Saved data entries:
━━━━━━━━━━━━━━━━━━━━

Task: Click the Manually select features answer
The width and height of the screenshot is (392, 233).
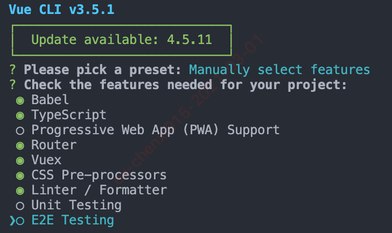Action: click(x=279, y=70)
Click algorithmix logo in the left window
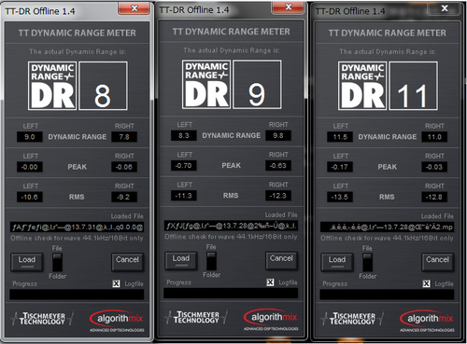 pos(117,321)
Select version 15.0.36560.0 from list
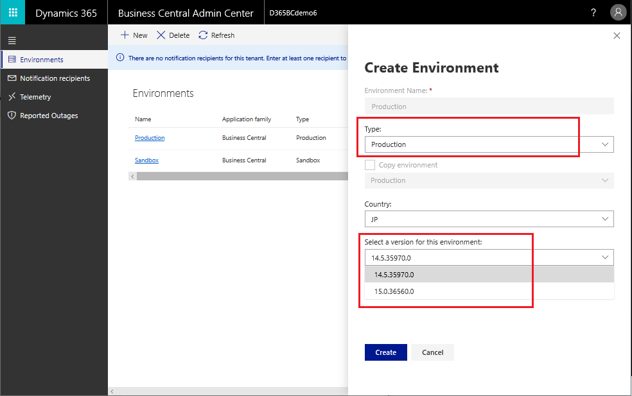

━━━━━━━━━━━━━━━━━━━━

Your copy should match the entries exactly, minus the pictures.

SOLUTION:
Task: Click the Manually select features answer
The width and height of the screenshot is (392, 233).
Action: click(x=279, y=70)
Click algorithmix logo in the left window
 pos(117,321)
Select version 15.0.36560.0 from list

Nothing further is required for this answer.